Make sure to know your model’s knowledge cutoff date

Knowledge Cutoff Date

python 4_what_is_my_knowledge_cutoff.py
My knowledge cutoff is **Q3 2024**, meaning my training data includes
information up to that time. However, I do **not** have real-time internet
access, so I cannot provide updates or information beyond this cutoff.
For the most current data, I recommend checking reliable sources directly.
Let me know if you'd like help with anything within my training scope!

Why check the cutoff? Knowing your model’s knowledge cutoff tells you which questions need web search augmentation and which can rely on training data alone. For factual questions about events after the cutoff, web search is essential. For stable knowledge (math, science, history), the model’s training data is typically sufficient.

Today

A key tip to make your search results better is to simply add Today to every prompt.

today = date.today()
prompt=f"Today is {today}. Who is the current US President?"

Simply knowing about today’s date helps the model reason about things that are temporal in nature such as "current", "Q2" or "last year".

A simple but powerful pattern: Prepending Today is {date} to every prompt is a low-cost, high-impact technique.
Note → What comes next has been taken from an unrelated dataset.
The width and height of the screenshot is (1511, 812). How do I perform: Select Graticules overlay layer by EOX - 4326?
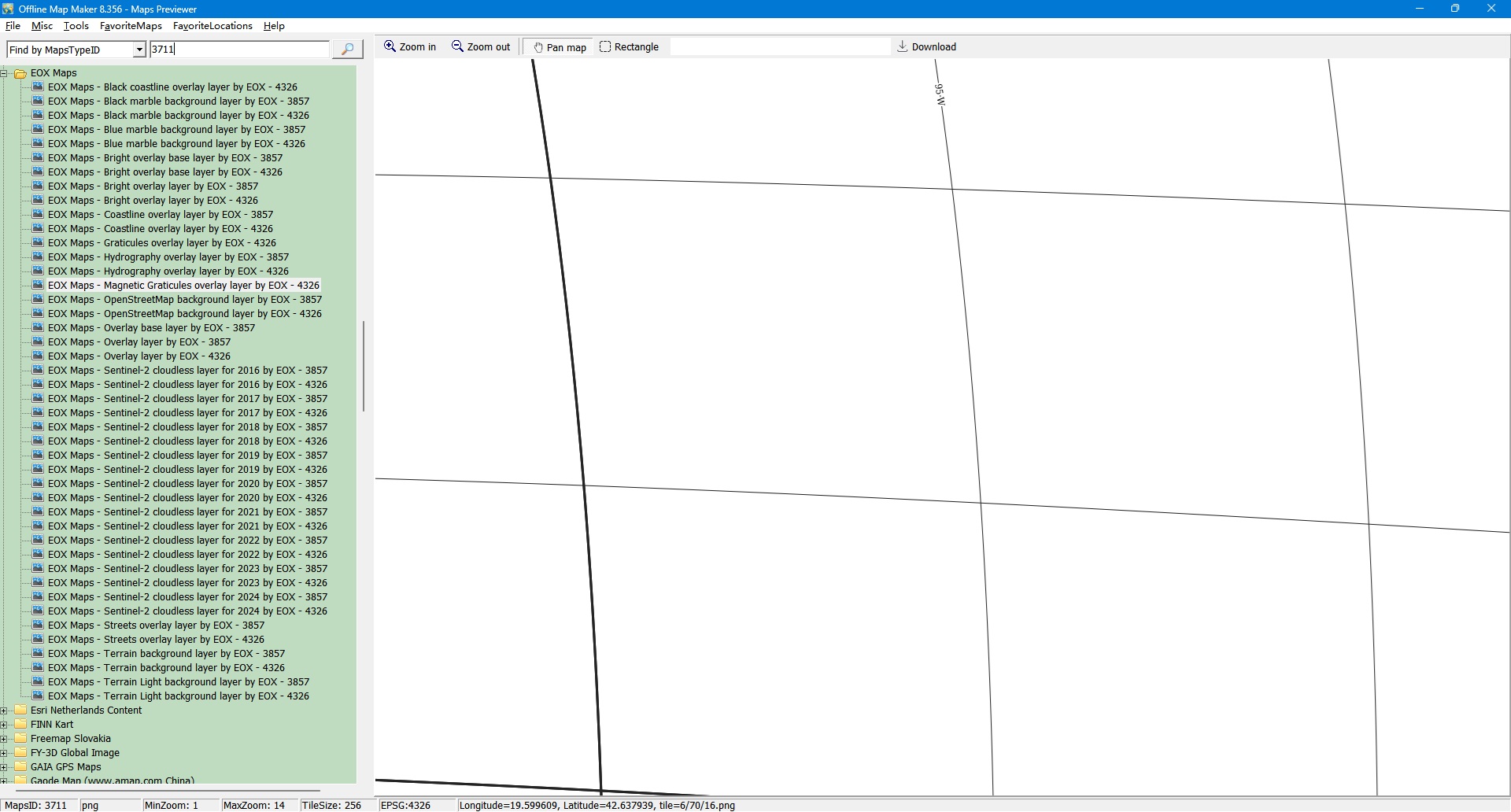pyautogui.click(x=189, y=243)

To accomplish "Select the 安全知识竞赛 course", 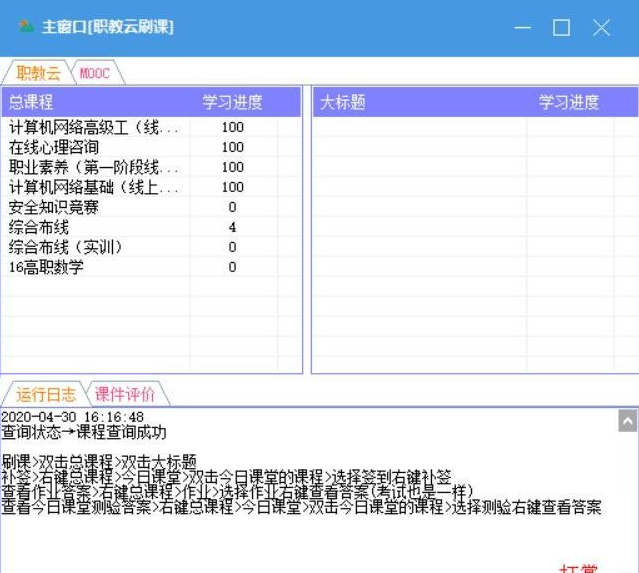I will click(152, 207).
It helps the model distinguish between "current" (needs web search) and "historical" (training data is fine), and it helps Tavily return more relevant, time-appropriate results. Consider making this a standard part of your prompt template in production.

python 5_web_search_president_today.py
As of January 8, 2026, the current U.S. President is **Donald Trump**.
He secured a second term in the 2024 election, as indicated by multiple
sources, including news articles and the official White House website.

Responses

You can also use the web search tool via the Responses API

QUESTION="Who won the last Super Bowl?"

cat << EOF | curl -sS "$LLAMA_STACK_BASE_URL/v1/responses" \
    -H "Content-Type: application/json" \
    -H "Authorization: Bearer $API_KEY" \
    -H "X-LlamaStack-Provider-Data: {\"tavily_search_api_key\": \"$TAVILY_SEARCH_API_KEY\"}" \
    -d @- | jq -r '.output[] | select(.type == "message") | .content[0].text'
{
  "model": "$INFERENCE_MODEL",
  "input": "Today is $(date +%Y-%m-%d). $QUESTION",
  "tools": [{"type": "web_search"}],
  "stream": false
}
EOF

Summary

In this module you:

  • Compared model responses with and without web search, seeing how training data cutoffs create stale answers

  • Used Tavily via Llama Stack’s built-in web_search tool to get current information

  • Learned the importance of knowing your model’s knowledge cutoff date

  • Applied the "Today is…​" prompt pattern to improve temporal reasoning and search relevance

  • Accessed web search through both the Python SDK and direct REST API calls

Web search is one of the simplest tools to add to your agents, and it immediately addresses one of the most common complaints about LLMs — outdated information.